Question 7: Have you received any EMA or MHRA feedback on accepting the external control dataset for AMT-130?

Answer: We haven't engaged with EMA or MHRA yet, prioritizing the FDA. We are committed to finding a path forward with all regulatory agencies.

Question 8: Given the dialogue with the FDA, did you ask why the path was no longer supportive of a BLA, and what data have you shared?

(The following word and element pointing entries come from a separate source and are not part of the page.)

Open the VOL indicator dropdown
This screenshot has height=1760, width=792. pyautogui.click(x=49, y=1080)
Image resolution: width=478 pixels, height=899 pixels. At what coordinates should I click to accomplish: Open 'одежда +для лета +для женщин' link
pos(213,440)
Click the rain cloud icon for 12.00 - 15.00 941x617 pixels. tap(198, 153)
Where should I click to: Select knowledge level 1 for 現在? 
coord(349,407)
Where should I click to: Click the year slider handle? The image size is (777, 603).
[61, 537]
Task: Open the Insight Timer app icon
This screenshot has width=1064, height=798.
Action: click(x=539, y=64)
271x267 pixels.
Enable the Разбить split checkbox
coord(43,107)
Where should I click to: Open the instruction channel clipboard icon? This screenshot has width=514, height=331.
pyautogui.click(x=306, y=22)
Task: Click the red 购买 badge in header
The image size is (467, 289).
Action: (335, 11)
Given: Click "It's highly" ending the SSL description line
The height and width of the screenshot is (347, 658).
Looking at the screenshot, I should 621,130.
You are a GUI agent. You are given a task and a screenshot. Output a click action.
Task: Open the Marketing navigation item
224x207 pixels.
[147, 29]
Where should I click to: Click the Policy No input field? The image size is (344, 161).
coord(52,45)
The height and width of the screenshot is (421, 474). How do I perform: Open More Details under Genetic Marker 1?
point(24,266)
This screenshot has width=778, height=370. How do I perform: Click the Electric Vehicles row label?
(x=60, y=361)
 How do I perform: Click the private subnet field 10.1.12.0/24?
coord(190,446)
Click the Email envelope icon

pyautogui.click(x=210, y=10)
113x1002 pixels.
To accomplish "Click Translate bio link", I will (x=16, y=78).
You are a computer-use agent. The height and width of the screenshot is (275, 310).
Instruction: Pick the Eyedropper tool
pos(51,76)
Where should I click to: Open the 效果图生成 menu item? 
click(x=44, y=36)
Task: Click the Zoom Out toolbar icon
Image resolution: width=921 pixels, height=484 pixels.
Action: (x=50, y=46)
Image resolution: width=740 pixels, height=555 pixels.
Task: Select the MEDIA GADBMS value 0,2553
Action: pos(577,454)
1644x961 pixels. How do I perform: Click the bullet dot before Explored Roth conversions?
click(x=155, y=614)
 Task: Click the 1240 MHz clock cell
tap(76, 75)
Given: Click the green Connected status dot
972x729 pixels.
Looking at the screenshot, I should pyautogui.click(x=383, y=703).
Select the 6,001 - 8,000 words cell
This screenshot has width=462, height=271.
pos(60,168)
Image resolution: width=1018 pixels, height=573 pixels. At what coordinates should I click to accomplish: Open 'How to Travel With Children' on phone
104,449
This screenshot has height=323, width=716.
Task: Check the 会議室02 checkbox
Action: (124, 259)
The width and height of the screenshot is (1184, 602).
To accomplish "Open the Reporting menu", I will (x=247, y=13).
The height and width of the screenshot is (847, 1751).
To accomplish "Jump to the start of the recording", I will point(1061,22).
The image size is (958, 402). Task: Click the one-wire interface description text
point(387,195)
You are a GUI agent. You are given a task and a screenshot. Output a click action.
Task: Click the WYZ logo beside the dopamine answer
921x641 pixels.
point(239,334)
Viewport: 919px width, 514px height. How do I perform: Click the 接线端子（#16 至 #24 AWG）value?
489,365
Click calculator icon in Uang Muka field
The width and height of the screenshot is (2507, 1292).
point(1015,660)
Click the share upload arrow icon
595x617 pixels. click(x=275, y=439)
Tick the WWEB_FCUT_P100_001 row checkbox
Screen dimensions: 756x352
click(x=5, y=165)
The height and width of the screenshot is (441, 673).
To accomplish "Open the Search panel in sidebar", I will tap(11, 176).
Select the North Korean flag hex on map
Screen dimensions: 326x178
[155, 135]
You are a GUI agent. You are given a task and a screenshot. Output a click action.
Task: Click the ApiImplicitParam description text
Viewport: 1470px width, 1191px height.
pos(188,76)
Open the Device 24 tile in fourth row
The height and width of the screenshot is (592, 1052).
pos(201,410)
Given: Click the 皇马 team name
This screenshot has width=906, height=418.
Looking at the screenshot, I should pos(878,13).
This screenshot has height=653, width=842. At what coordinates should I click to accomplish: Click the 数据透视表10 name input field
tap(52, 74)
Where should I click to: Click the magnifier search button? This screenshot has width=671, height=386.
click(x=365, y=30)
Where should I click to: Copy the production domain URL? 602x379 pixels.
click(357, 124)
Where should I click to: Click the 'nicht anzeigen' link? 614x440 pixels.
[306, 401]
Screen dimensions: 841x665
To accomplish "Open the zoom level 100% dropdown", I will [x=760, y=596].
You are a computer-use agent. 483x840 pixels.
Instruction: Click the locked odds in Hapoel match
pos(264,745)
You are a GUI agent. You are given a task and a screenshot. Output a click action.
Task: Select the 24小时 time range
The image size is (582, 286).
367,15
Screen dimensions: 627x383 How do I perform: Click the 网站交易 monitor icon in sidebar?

Answer: We can't comment on meeting details but hope for clarity from the minutes. The data shared with the FDA was consistent with publicly disclosed data, with additional sensitivity analyses not presented publicly.

[Sentiment Analysis]
The tone of management was determined and committed, focusing on addressing regulatory challenges and advancing their pipeline. Analysts expressed concern over regulatory setbacks but acknowledged the promising data and potential of AMT-130.

[Quarterly Comparison]
| Metric | Q3 2025 | Q3 2024 |
|---------------------------------|---------|---------|
| Revenue | $3.7M | $2.3M |
| R&D Expenses | $34.4M | $30.6M |
| SG&A Expenses | $19.4M | $11.6M |
| Cash Position | $649.2M | $376.5M |

[Risks and Concerns]
The FDA's shift in position regarding the sufficiency of Phase 1/2 data for AMT-130's BLA submission introduces uncertainty in the U.S. regulatory path. Enrollment in the AMT-162 ALS trial was paused due to dose-limiting toxicity, highlighting risks associated with intrathecal delivery.

[Final Takeaway]
uniQure faces significant regulatory challenges with the FDA's recent feedback on AMT-130, impacting its U.S. development strategy. Despite this, the company remains committed to advancing its pipeline, with promising data in Huntington's disease and other programs. Financially, uniQure is well-positioned with a strong cash balance to support operations into 2029. The company is focused on engaging with the FDA and other regulatory agencies to find a path forward for AMT-130, driven by the urgent need in the Huntington's community and the compelling clinical data supporting its potential.